There is no contradiction. I cite JTL and Froome as examples precisely BECAUSE they aren't part of the academy at BC. Because that's what makes their transformations more suspicious. They are people who just happened to chance upon realising that they're actually massive talents, at the time that the BC program was reaping its rewards.
The BC guys who came from within BC have improved, because they've been developed and nurtured to do so. So I'm not calling those suspicious. It's the way that guys who have nothing to do with the careful nurturing arm of BC have suddenly leapt to the front of the list of priority projects for Sky (and by proxy BC because of the blurry distinction) with sudden and extreme improvements that has raised my interest with regards to the coincidence. It's like Froome suddenly went from a guy who was there because of his passport and to provide support for BC's projects they were developing, to suddenly vaulting ahead of all of them and taking the opportunities that those riders he had been domestiquing for had been groomed for.
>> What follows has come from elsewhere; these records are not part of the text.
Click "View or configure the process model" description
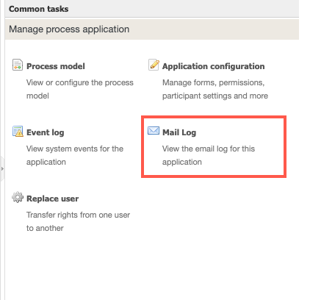Viewport: 310px width, 300px height. tap(80, 89)
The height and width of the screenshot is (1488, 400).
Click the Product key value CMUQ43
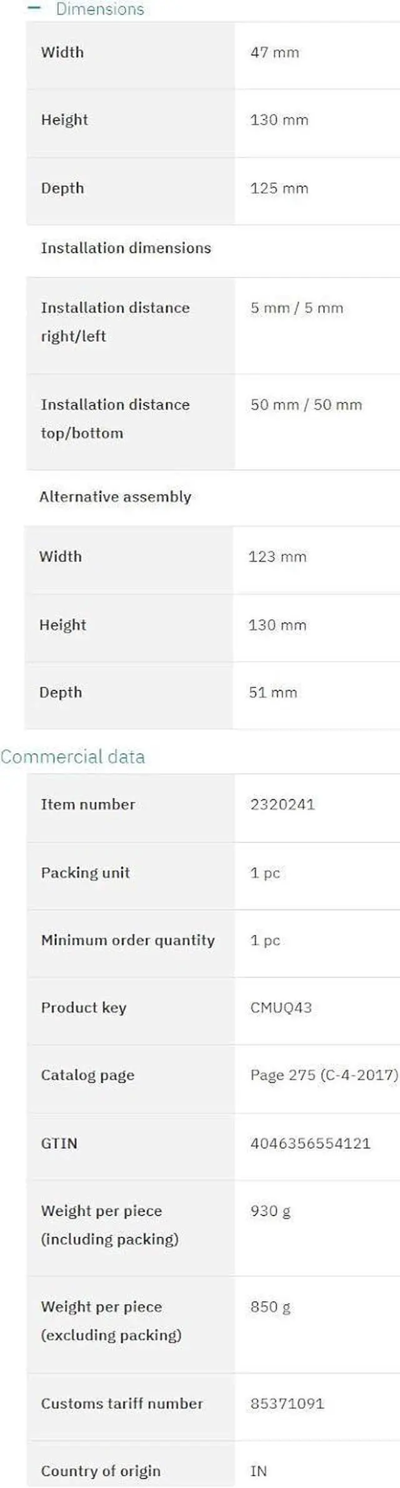281,1007
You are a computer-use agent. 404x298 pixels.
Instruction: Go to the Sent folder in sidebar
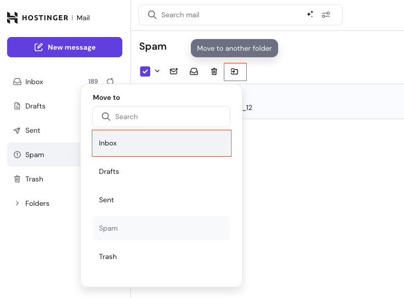coord(32,130)
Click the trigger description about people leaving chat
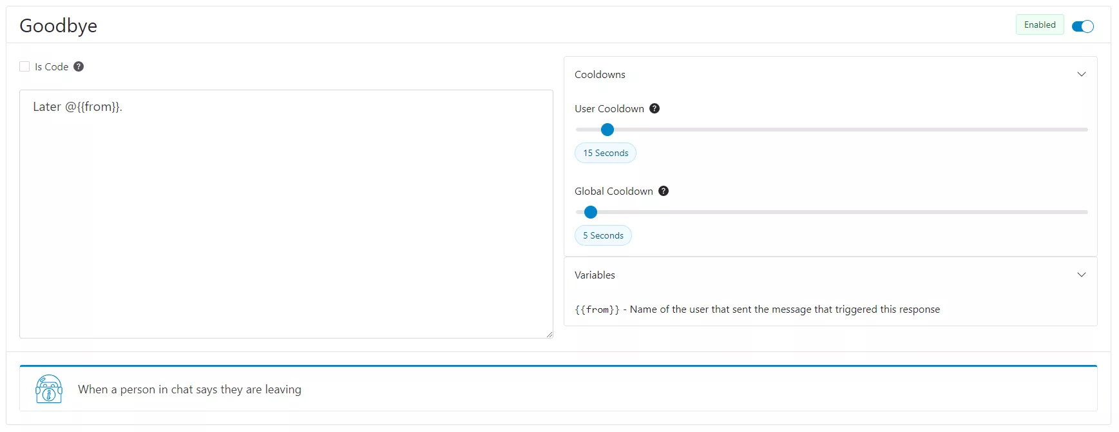 189,389
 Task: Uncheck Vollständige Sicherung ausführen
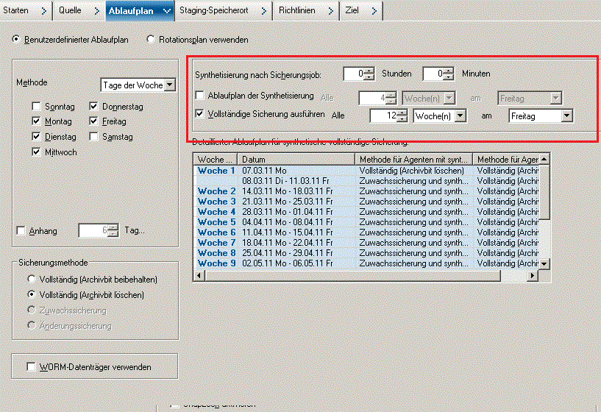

From his results as a junior and espoir, Jamie Burrow was a greater talent than Chris Froome and Jonathan Tiernan-Locke... put together. He was the #1 ranked U23 in the world in 1999. He was arguably the best talent Britain had created since Robert Millar. But for the last six years he's been riding Gran Fondos, because he came about at the wrong time. And at the same time Chris Froome is showing us exactly what happens if Andy Schleck was able to time trial, given his super-peaking and hilarious reinvention. Chris Froome and Jonathan Tiernan-Locke have hit upon their purple patches of form at the right time. But when you throw in the incredible timing of the patches of bilharzia that arrange themselves around contract signings and Grand Tours, it seems like Chris Froome's rejuvenation has had a lot to do with convenient timing. I'm perhaps guilty of over-thinking this because of how suspicious I've found the timing of other things regarding Chris Froome and his miracle development... but I look at him standing on the podium of the Vuelta and the Tour and think... that should have been Burrow. He should've been that guy. He had the results as an espoir that we could point to and say "he always had the talent to make it as a GT contender". We wouldn't be trying to analyse whether winning the Anatomic Jock Race or being in the same break as Johan van Summeren in week 3 of the Tour meant a guy could win a GT.
Regards a guy like JTL... he has good reasons for his surprise late development, and I acknowledge those. But that he happened to have that major improvement when he did - when he could benefit the most from it because of Sky's standing in World Cycling (and hey, hilly Classics has been one area where they hadn't that strong a presence, with Gerrans leaving, though Urán is of course pretty useful in that regard) - is interesting. Possibly coincidental, but it's difficult to avoid being sucked into conspiracy theories with Sky because they seem to be very good at behaving in such a way as to inspire them. All I know is, if a guy like Remmert Wielinga or Kai Reus started wrecking the .1-ranked races next year, it would be a surprise. Both of those guys were supertalents, way above Tiernan-Locke pre-mono, and both have given up cycling and had a year or two of comeback. But it would still be extremely surprising to see them at that level next year, and it would mean that people would question them. With them there would be ample room for a conspiracy theory about convenient timing as well, of course - with the former Rabo team hunting for a sponsor and needing Dutch riders to be at the forefront of people's thinking.